*MATERIAL SUPPLIED*
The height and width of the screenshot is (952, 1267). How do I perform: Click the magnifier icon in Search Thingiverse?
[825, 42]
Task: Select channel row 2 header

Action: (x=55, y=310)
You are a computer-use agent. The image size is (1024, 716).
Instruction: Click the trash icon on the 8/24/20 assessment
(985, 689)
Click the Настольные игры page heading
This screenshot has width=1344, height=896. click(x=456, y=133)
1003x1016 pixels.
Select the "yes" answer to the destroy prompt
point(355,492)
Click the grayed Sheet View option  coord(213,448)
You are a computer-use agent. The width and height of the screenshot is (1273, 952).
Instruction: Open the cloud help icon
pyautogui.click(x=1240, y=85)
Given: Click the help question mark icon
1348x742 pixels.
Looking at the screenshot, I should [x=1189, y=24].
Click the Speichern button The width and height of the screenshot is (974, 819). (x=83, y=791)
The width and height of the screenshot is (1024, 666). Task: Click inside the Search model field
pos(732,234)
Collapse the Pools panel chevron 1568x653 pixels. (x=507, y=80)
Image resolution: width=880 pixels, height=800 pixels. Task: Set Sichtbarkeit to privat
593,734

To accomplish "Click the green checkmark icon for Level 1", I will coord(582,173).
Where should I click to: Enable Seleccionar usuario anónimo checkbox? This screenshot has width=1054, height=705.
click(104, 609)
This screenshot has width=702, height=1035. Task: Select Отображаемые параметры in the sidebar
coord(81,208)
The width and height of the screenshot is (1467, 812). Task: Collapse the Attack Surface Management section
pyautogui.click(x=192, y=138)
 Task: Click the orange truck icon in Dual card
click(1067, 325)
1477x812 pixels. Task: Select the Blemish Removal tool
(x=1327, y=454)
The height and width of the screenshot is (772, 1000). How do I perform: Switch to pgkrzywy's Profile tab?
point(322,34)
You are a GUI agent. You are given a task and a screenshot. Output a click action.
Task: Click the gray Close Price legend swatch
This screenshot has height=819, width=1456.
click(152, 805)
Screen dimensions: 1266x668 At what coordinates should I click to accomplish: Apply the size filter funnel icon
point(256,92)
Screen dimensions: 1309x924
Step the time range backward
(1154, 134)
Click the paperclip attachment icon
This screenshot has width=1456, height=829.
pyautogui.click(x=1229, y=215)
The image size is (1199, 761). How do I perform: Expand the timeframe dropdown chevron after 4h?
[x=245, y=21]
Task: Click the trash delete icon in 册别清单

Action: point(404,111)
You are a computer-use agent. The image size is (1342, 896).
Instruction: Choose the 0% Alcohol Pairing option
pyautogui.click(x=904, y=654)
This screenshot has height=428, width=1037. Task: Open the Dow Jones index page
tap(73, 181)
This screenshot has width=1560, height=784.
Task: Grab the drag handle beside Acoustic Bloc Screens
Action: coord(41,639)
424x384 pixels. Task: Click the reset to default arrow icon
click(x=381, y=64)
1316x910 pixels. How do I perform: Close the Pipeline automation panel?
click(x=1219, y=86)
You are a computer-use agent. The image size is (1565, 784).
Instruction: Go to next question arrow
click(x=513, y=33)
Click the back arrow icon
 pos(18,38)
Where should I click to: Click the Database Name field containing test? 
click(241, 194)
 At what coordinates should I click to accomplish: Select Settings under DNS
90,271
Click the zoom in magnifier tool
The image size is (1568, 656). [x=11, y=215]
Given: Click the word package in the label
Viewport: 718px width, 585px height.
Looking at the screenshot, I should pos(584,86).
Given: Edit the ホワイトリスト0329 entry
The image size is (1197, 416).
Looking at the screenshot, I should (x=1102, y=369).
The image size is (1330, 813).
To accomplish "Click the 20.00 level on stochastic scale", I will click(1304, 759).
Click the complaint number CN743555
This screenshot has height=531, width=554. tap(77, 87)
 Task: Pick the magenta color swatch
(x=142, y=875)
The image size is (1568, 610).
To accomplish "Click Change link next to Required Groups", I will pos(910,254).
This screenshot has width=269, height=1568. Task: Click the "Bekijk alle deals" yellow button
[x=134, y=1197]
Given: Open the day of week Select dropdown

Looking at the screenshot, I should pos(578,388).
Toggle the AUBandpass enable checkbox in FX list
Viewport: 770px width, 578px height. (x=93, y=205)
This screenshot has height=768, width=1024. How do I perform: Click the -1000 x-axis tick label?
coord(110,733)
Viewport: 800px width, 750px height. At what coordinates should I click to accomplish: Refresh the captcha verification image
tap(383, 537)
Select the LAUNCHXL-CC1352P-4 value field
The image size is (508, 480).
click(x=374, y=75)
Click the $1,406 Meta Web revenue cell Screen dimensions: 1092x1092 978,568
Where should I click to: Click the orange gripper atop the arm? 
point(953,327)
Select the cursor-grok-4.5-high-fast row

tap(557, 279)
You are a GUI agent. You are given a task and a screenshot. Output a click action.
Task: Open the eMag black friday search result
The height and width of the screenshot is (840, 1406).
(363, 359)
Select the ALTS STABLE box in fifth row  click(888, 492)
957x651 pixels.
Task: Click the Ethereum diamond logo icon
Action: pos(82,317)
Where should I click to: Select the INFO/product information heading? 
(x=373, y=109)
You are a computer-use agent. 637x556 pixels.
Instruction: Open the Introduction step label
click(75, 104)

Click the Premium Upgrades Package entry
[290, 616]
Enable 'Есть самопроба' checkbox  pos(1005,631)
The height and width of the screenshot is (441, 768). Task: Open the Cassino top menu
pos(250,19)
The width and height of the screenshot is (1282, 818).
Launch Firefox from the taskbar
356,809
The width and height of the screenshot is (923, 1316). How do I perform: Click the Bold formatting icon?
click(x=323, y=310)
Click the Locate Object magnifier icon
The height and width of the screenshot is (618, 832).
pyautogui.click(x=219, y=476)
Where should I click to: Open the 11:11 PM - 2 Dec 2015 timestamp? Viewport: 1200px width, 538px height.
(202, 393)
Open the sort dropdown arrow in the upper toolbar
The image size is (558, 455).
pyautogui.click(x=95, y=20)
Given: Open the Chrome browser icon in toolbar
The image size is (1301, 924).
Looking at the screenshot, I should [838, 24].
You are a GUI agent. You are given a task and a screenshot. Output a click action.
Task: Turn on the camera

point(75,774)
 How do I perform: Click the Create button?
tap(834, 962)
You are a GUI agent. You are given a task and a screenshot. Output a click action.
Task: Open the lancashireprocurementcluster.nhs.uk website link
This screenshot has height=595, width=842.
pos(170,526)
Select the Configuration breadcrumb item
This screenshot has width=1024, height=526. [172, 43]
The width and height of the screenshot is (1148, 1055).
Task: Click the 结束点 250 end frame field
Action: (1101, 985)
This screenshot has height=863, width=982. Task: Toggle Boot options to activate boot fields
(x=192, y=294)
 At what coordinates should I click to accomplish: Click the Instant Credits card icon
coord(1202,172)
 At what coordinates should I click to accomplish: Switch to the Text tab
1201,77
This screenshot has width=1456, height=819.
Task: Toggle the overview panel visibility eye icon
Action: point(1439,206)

*EXERCISE DIRECTIONS*
Collect every line from the material above that contains the word "pixels". Case matters.

*TASK OUTPUT*
1003x1016 pixels.
1348x742 pixels.
Collapse the Pools panel chevron 1568x653 pixels. (x=507, y=80)
Image resolution: width=880 pixels, height=800 pixels. Task: Set Sichtbarkeit to privat
1477x812 pixels. Task: Select the Blemish Removal tool
424x384 pixels. Task: Click the reset to default arrow icon
1316x910 pixels. How do I perform: Close the Pipeline automation panel?
957x651 pixels.
You are a computer-use agent. 637x556 pixels.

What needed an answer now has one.